Beat It: A Proposal to End Bans on Masturbation While Incarcerated

There are many rights people forfeit when they are incarcerated; among these is the right to sexual expression.[1] Incarcerated people are punished inconsistently, severely, and arbitrarily for touching themselves.[2] In 2006, Terry Lee Alexander was masturbating alone in a bunk in Broward County, Florida when a female deputy monitoring his cell from a control room over one hundred feet away wrote him up.[3] Alexander was convicted of exposure and sentenced to sixty days in jail.[4] In 2000, a female guard saw Freddie Williams, a then-incarcerated person in a South Carolina prison, turned sideways in his shower towards the wall, stroking his penis.[5] He was subsequently convicted of sexual misconduct.[6] Though he appealed and insisted he had not intentionally exposed himself, he did not prevail and consequently lost 240 good time credits.[7]

In 2010, Daniel Genies was convicted of indecent exposure and sentenced to three years imprisonment with credit for time served.[8] While making rounds at 10:45 a.m., the guard saw Genies laying on his bed stroking his penis.[9] Genies was alone, was not free to leave, and the room was locked.[10] Genies expected the rounds to happen around 11:00 a.m., and stated that he was masturbating but did not want nor expect anyone to see him.[11] Nonetheless, he received a sentence of 3 years imprisonment and his appeal was denied.[12]

Whitey Bulger, a lifetime Boston mob boss who was eighty-five years old at the time, was alone in his cell at 3:00 a.m. when a male corrections officer making rounds saw him touching his exposed genitals.[13] The guard yelled, “I got you!”[14] Bulger was applying a medicated powder to treat a yeast infection.[15] “I’m eighty-five years old. My sex life is over,” Bulger responded.[16] Nonetheless, he received thirty days in solitary confinement and loss of commissary and email privileges.[17] In sum, prison guards have unfettered discretion when it comes to choosing whether to enforce these prohibitions.[18]

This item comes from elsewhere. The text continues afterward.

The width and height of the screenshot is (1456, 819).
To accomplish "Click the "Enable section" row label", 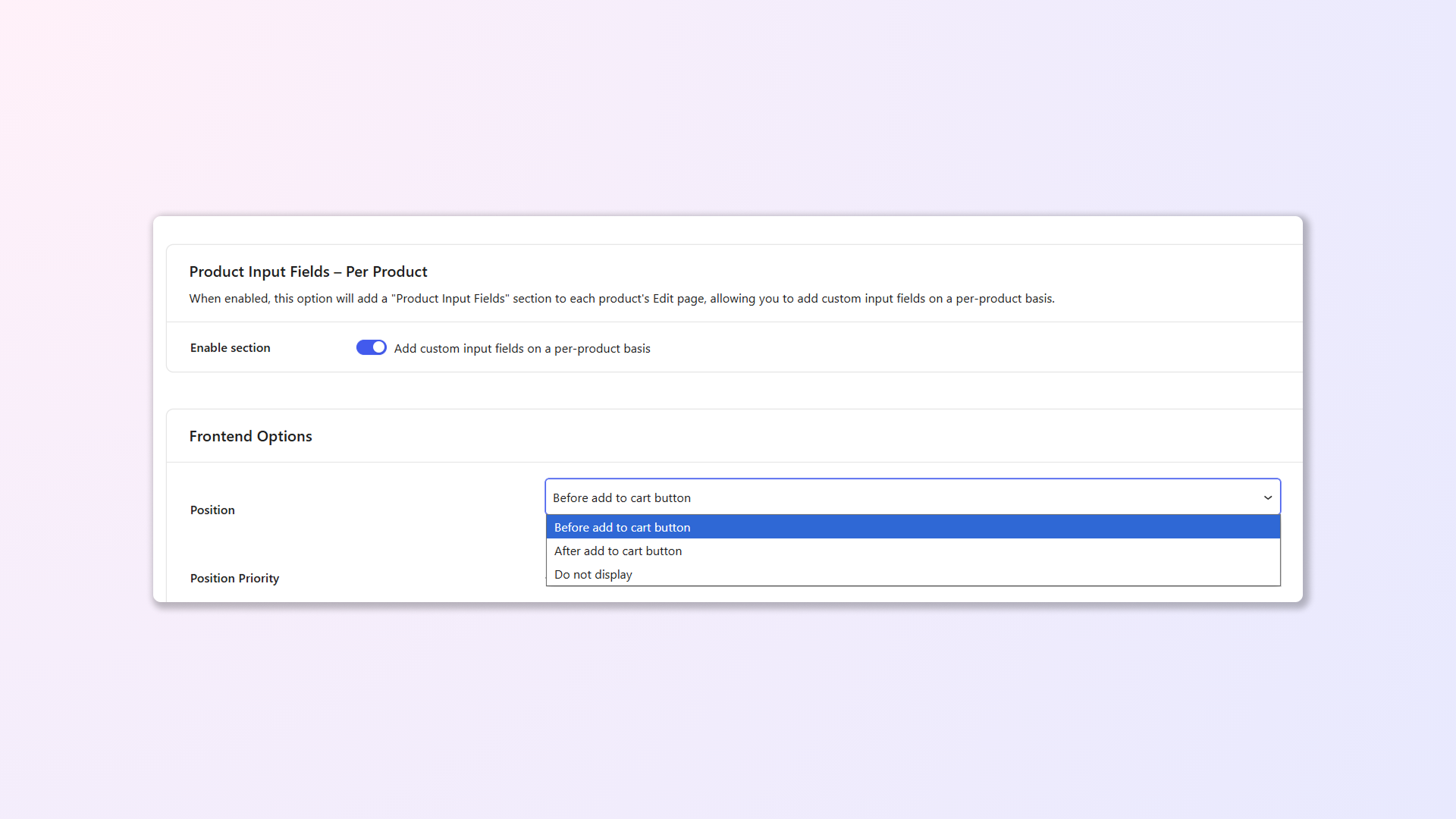I will pyautogui.click(x=230, y=347).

Most states ban masturbation in prison, which negatively affects the lives of incarcerated people in numerous ways.[19] Sexual deprivation has detrimental physical and psychological effects.[20] Incarcerated persons often receive harsh punishments for these offenses, such as solitary confinement, a practice which can have disastrous mental and emotional consequences.[21] The Supreme Court’s standard for assessing whether a prison regulation that burdens constitutional rights serves a legitimate penological purpose comes from the 1987 case, Turner v. Safley.[22] Reasonableness is assessed using four factors: whether there is a rational connection between the regulation and the governmental interest; whether incarcerated persons have alternatives; the impact the accommodation of the right will have on guards and others; and the absence of alternatives as evidence of a regulation’s reasonableness.[23] Masturbation is a form of privacy that should be protected under the Fourth Amendment of the Constitution.[24]

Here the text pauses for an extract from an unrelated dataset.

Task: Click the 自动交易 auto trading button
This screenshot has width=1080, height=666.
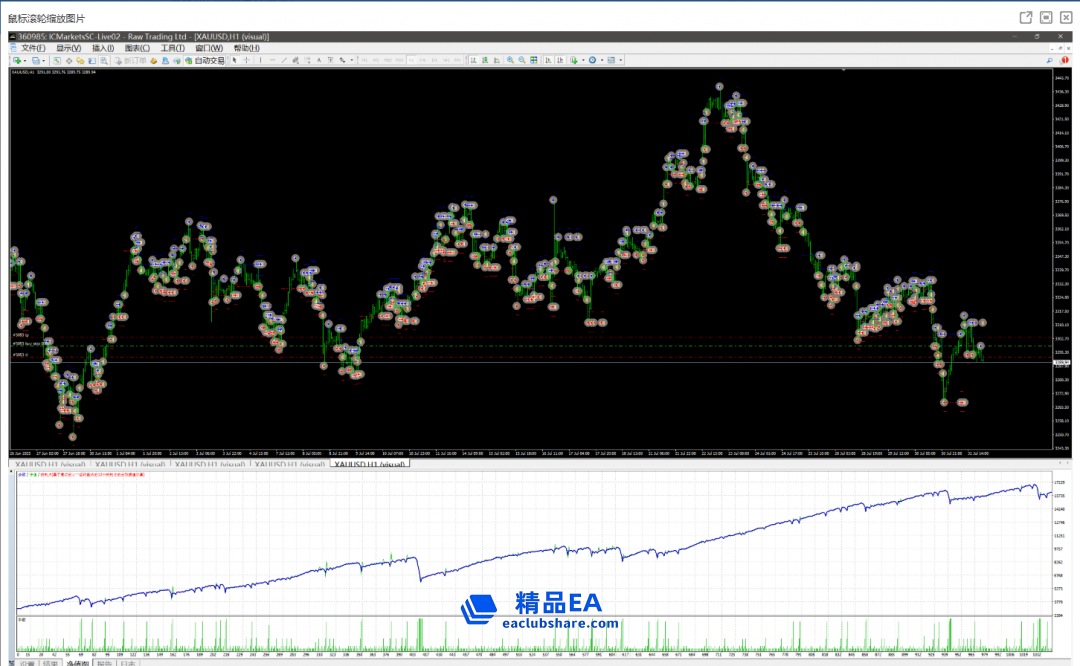Action: [205, 60]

Masturbation bans do not pass constitutional muster under Turner.[25] First, they do not effectuate the goals proponents declare; for example, that masturbation undermines incarcerated persons’ ability to reflect on their crimes and complicates reintegration into society.[26] Studies suggest that any form of consensual sexual activity, including masturbation, has beneficial psychological effects, such as stress relief.[27] Further, the prevalence of sanctioned distractions, such as sports and movies, undermines the argument that incarcerated people must spend every waking hour reflecting on their wrongdoings.[28] Second, all sexual activity is prohibited in prison, so there are no available alternatives.[29] Third, exhibitionism is a form of sexual harassment that activists do not promote.[30] Allowing incarcerated people to touch themselves in private will not significantly infringe on prison guards’ abilities to do their jobs.[31] Fourth, prisons have other ways of promoting their goals of preventing sexual abuse and fostering rehabilitation.[32] For example, the Sexually Abusive Behavior Prevention and Intervention Program purports to prevent sexual abuse in prison.[33] The writers of this program did not cite concerns about masturbation but did include voyeurism.[34] This indicates that they noted a difference between masturbation and sexual harassment and factored that into the program.[35] Therefore, under Turner, blanket masturbation bans are unjustifiable and therefore unconstitutional.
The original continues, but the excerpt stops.